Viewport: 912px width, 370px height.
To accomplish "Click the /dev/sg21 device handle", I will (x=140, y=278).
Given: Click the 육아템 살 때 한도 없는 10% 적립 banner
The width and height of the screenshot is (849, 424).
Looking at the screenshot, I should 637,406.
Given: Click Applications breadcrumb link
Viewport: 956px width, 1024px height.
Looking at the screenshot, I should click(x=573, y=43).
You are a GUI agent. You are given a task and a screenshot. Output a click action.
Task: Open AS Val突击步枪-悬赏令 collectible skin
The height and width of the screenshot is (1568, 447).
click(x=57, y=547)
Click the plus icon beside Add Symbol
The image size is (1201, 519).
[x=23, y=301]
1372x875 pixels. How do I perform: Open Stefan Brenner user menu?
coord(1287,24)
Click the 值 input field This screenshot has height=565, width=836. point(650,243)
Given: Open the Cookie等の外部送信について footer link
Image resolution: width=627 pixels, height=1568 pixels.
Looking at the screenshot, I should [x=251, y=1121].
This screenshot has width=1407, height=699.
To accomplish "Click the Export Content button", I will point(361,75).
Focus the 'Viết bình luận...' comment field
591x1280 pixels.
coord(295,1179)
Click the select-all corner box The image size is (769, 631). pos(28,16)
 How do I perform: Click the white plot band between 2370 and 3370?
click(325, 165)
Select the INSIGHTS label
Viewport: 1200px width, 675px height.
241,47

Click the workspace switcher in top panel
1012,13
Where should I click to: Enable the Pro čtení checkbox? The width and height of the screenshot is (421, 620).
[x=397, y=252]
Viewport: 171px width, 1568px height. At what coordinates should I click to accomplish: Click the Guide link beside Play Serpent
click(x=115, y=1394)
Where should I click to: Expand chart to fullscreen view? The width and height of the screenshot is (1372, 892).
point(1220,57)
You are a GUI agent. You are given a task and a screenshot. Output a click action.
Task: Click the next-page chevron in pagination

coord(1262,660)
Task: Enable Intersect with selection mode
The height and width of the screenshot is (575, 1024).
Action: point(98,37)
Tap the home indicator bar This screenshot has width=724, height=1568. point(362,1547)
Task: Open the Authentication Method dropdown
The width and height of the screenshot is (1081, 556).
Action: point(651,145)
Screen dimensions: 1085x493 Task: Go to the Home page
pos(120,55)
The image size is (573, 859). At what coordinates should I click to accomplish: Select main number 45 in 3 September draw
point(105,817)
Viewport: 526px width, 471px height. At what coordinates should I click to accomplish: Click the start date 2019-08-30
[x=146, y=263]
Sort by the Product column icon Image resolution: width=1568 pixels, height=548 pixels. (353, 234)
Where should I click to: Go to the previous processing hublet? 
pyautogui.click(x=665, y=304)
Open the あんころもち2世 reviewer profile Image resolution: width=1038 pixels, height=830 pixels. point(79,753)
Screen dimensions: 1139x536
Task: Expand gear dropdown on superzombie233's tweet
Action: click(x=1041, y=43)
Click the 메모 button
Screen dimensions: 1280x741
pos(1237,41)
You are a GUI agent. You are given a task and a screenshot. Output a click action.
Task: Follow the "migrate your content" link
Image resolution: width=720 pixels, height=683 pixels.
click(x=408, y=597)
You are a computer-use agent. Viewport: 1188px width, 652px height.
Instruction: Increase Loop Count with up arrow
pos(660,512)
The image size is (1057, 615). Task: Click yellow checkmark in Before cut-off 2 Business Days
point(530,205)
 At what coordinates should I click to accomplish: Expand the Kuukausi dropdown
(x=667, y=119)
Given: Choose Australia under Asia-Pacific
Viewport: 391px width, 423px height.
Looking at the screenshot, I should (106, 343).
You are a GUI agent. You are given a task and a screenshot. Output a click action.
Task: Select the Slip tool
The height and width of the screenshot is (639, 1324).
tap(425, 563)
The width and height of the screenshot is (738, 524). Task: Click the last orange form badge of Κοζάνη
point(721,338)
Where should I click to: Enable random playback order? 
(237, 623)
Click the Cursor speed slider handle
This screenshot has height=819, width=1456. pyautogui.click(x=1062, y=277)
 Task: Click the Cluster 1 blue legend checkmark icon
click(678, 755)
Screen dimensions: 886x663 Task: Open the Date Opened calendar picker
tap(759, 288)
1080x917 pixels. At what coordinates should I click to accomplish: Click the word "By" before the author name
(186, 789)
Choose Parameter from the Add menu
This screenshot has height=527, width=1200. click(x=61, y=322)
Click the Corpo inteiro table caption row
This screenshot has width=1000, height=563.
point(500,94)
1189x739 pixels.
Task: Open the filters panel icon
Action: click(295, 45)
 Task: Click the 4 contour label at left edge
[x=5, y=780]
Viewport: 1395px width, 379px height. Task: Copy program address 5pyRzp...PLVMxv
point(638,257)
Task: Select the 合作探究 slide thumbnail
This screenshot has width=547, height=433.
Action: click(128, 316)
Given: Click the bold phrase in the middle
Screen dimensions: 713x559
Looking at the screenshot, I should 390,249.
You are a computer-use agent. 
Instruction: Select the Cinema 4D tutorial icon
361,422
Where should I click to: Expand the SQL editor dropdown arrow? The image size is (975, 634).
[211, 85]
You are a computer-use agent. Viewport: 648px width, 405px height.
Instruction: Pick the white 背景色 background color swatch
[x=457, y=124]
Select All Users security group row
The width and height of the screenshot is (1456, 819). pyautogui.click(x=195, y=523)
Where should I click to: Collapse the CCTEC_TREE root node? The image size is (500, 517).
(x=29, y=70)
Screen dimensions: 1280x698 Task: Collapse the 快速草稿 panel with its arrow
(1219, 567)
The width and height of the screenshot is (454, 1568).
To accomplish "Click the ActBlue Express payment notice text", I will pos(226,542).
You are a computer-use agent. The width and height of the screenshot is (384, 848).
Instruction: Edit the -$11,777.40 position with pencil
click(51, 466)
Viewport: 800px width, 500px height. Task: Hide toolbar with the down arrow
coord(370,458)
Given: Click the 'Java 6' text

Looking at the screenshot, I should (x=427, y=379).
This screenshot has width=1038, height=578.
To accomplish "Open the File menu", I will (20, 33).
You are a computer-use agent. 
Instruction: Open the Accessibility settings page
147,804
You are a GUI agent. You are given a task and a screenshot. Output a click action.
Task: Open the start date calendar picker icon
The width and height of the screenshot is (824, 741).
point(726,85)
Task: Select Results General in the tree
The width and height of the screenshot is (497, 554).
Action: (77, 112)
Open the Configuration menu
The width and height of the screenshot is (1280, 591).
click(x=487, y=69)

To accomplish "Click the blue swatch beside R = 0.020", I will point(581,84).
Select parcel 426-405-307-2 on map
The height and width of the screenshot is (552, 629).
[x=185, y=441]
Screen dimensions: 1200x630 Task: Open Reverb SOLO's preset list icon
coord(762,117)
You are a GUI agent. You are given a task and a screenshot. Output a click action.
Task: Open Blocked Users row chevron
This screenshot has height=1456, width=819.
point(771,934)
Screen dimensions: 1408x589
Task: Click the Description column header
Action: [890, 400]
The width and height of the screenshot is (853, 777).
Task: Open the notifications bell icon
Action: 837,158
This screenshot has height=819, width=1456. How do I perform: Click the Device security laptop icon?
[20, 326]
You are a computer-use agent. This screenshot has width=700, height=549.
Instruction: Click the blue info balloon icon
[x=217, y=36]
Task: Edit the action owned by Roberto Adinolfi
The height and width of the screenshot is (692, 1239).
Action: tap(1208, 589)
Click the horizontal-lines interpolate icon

» **Your assignment**
Locate the string "computer" in the listing above and copy every line where it occurs.

» **Response to this exercise**
You are a computer-use agent. Viewport: 1188px width, 652px height.
You are a computer-use agent. 
You are a computer-use agent. Viewport: 648px width, 405px height.
You are a computer-use agent. The width and height of the screenshot is (384, 848).
You are a computer-use agent. 
You are a computer-use agent. This screenshot has width=700, height=549.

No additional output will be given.